Although the study was not designed to compare findings across sites, similar rates of behavioral performance and levels of satisfaction and endorsement were observed regardless of site, demographic characteristics, and region. This suggests that use of a serious game may translate well across varied geographic settings.
Limitations and Strengths
Given the national scope and the community-based nature of data collection, outcomes relied on self-report, leaving open the potential for social desirability bias and overreporting of ACP behaviors. Visual verification of AD completion would be useful in future studies. Furthermore, in the absence of a randomized clinical trial, it was not possible to infer or speak directly to any causation between the game and the ACP behaviors that followed. To manage potential researcher bias, research assistants with no relationship with the game’s producer collected the data. Finally, our study included predominantly female participants and African American participants, thus findings may not be generalizable to other populations.
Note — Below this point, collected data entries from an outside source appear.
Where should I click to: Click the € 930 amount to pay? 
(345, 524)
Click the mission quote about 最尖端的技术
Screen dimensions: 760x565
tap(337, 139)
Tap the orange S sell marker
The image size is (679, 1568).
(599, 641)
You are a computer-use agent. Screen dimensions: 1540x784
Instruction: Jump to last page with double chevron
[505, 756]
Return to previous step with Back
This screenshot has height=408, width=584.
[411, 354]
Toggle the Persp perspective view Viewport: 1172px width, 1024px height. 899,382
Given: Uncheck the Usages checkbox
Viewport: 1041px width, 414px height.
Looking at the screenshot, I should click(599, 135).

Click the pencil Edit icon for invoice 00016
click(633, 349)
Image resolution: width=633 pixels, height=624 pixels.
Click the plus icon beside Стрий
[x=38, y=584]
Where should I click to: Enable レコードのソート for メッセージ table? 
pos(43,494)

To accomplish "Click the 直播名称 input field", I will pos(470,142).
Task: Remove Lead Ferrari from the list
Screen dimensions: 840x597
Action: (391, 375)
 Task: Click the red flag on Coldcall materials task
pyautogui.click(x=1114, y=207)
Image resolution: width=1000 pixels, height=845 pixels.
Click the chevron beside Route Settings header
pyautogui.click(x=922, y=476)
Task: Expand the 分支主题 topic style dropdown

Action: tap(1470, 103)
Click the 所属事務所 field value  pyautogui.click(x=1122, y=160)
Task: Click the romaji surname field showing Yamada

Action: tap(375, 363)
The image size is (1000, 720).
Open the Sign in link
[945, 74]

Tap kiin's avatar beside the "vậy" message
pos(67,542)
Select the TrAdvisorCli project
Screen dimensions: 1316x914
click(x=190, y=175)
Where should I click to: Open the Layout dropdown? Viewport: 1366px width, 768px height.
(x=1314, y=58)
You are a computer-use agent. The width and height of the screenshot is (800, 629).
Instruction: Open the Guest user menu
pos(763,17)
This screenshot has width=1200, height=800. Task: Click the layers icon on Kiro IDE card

Despite these limitations, this study has several strengths. First, this was a national sample with high rate of recruitment in a population that is traditionally hard to reach. Second, to our knowledge, this project is among the largest to evaluate an ACP intervention in so many communities and regions of the US. Third, the study protocol and analyses closely followed the National Institutes of Health best practices for mixed-methods health research, and our qualitative procedures adhered to published guidelines of methodologic rigor.53,54,55,56 Fourth, the consistent and highly convergent quantitative and qualitative data integration increased the validity and reliability of findings.57,58,59
Conclusions
This project successfully engaged a nationwide audience of underserved communities in ACP. The present findings suggest that a serious game may be a feasible and well-received intervention in African American communities. As a low-cost and pragmatic intervention for increasing ACP engagement in underserved African American communities, such a game may help reduce health disparities associated with end-of-life care. Randomized clinical trials are needed to assess its effect on ACP behavioral performance and actual end-of-life care.